By a support worker at Rape and Sexual Abuse Service Highland

"What is it like to be a support worker for a Rape Crisis Centre?"

This question filled my mind with thoughts and reflections about all the survivors we have supported, the sessions we’ve had, the calls we’ve taken, all from people who made that leap of faith into our service. The ‘we’ I’m referring to is our team at RASASH, a group of women who share the same ethos, who support one another so that they can support others.

I find it hard to articulate what being a support worker at a Rape Crisis Centre is like for me. I’ve found myself in the supermarket on my way home from work and the check-out assistant casually asks, “How’s your day been?” I pause for a second not knowing what I could possibly say that would do justice to the day I’ve had, so I smile and say “good thanks, how’s your day?”

The truth is that today I sat with a woman who finally found the courage to tell someone that she had been raped. That she felt so traumatised by the abuse she endured, that she felt like giving up.

I witnessed a woman cry as she told me that it was the first time anyone believed her. That she was able to say what had felt unspeakable for many years.

I watched a woman sit up tall, step into her power and begin to face the pain that she had been running from for so long.

I spent time with a man, who said it helped just to speak and be heard.

But most of all today, I was humbled by survivors who, in spite of everything, have shown incredible strength just by still being here.
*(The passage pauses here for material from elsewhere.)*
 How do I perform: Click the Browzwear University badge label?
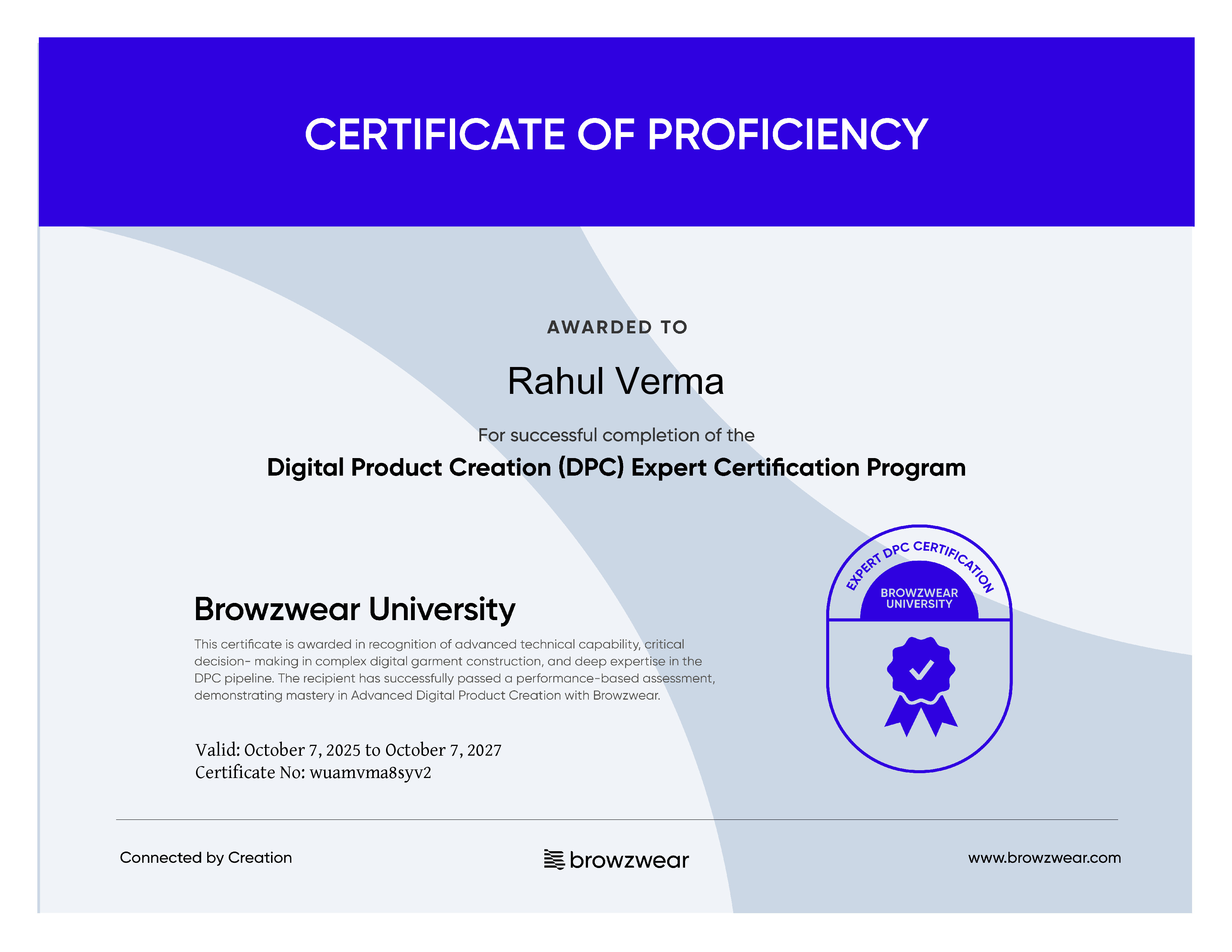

So, what does it feel like to be a support worker you ask? It’s feeling great anger and sadness about what some people do to others. It’s feeling outraged at society for facilitating and covering up abuse.
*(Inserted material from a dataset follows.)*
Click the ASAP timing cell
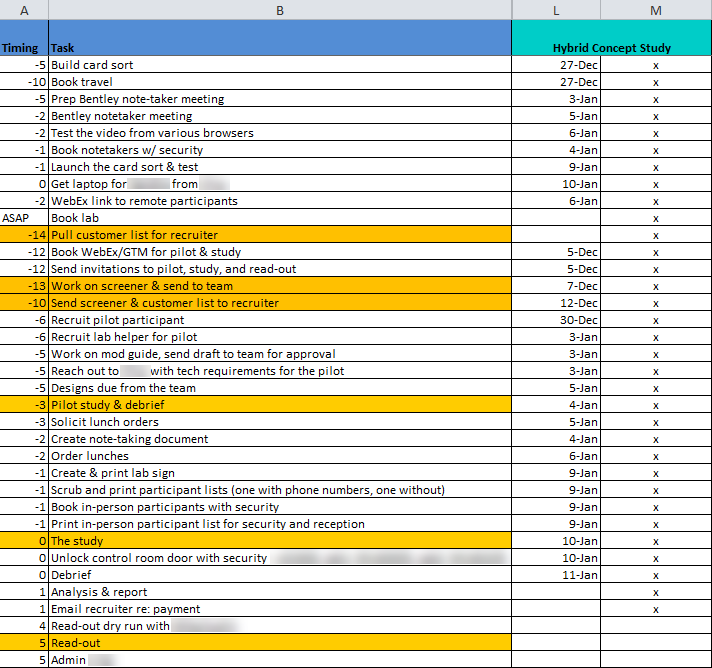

But overwhelmingly, it’s feeling thankful. Thankful to be part of a movement that fights back against ‘rape culture’ and supports survivors. Thankful to be trusted by a survivor to walk alongside them in their healing journey.

As a support worker, I am able to assist survivors in the realisation that they were not to blame, that they are not alone, and that the way they feel does not mean something is wrong with them, but is a normal response to what was done to them.

Every day, I am humbled by the strength of survivors. And each night, I go to bed feeling tired, but so incredibly grateful for the opportunity, ability, and the privilege to do what I do and for the support and love of my colleagues and my family.